----- DATA RECORDS
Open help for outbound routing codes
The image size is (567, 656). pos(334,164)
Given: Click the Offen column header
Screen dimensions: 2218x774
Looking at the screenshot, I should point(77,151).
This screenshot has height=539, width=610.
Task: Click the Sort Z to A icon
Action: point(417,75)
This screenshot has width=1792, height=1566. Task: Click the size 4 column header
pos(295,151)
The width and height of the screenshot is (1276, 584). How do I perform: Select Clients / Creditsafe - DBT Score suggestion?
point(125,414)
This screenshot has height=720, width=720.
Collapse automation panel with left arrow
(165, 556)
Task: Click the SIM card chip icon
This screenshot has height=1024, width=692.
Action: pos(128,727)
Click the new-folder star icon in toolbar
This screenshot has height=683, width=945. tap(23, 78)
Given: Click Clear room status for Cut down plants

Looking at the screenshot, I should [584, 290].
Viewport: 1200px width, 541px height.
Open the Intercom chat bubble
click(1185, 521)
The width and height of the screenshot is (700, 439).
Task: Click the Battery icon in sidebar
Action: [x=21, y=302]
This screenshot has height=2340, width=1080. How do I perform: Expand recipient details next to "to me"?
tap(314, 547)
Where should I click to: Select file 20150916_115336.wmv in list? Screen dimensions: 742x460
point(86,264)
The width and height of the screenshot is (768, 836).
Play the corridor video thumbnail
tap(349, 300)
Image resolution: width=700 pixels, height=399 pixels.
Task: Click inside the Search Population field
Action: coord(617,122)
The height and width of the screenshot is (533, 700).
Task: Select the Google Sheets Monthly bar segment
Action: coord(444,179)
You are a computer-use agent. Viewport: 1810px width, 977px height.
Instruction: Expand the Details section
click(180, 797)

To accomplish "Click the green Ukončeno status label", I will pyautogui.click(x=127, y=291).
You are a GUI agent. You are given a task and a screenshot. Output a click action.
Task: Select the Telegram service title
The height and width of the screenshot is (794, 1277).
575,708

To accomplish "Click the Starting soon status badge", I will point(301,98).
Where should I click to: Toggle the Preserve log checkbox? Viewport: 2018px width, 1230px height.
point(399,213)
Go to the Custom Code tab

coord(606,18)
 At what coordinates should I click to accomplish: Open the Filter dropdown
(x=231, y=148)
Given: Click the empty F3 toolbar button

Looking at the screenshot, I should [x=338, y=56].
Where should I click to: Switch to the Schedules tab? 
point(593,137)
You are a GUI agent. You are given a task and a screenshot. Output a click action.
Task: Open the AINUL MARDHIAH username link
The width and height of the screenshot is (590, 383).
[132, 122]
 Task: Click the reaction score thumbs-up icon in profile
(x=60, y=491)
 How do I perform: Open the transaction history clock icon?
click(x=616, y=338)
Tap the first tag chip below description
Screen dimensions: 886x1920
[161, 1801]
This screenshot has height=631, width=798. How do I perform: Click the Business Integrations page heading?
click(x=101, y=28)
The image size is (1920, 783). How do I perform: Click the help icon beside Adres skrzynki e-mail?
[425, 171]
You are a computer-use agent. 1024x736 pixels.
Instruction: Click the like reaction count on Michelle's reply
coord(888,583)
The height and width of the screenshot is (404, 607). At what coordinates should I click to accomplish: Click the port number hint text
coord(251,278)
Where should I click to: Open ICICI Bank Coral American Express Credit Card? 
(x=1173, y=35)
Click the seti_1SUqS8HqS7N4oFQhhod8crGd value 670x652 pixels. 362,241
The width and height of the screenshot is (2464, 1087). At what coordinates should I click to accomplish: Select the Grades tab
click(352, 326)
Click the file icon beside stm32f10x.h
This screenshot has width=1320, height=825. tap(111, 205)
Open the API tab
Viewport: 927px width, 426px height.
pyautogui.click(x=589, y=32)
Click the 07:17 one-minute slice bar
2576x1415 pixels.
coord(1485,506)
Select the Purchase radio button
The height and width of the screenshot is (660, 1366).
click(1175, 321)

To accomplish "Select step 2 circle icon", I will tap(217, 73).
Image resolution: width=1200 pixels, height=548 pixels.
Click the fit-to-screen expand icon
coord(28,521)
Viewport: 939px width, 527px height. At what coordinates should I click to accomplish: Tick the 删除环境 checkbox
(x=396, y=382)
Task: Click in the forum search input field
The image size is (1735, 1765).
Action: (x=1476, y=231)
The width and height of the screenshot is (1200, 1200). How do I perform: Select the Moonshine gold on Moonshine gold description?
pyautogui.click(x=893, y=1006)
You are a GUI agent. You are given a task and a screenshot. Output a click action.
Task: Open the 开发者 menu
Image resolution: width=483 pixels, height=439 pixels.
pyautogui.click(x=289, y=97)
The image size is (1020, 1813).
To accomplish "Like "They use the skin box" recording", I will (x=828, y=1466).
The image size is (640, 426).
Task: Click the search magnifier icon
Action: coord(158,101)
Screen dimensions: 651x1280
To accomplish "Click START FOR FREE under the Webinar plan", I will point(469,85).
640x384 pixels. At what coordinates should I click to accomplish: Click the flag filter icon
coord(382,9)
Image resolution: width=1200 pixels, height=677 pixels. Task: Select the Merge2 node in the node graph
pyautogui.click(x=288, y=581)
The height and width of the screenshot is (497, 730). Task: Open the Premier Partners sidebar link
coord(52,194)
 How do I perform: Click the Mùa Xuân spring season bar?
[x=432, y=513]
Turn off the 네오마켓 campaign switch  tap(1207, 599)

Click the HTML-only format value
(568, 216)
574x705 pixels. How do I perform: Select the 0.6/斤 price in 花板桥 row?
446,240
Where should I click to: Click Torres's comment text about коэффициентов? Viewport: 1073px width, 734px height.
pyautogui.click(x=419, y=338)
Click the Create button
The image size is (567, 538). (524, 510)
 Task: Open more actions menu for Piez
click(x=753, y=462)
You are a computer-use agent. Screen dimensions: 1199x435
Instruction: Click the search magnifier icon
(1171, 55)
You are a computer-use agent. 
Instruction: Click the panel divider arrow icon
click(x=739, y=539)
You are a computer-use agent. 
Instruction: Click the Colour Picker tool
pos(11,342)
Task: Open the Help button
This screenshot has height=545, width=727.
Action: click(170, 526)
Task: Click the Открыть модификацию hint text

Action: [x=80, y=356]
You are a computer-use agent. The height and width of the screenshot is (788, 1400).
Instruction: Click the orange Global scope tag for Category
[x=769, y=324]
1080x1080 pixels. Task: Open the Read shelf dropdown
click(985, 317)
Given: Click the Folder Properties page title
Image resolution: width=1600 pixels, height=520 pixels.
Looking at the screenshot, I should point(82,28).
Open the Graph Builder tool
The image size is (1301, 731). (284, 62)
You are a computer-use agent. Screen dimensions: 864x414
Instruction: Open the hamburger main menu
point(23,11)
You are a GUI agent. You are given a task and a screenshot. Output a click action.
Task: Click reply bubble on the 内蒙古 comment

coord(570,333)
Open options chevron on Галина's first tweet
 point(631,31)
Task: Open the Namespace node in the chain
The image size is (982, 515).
----------
Count how many lines in the data above include the string "computer", and write only that number.

RESPONSE FOR THIS EXERCISE » 7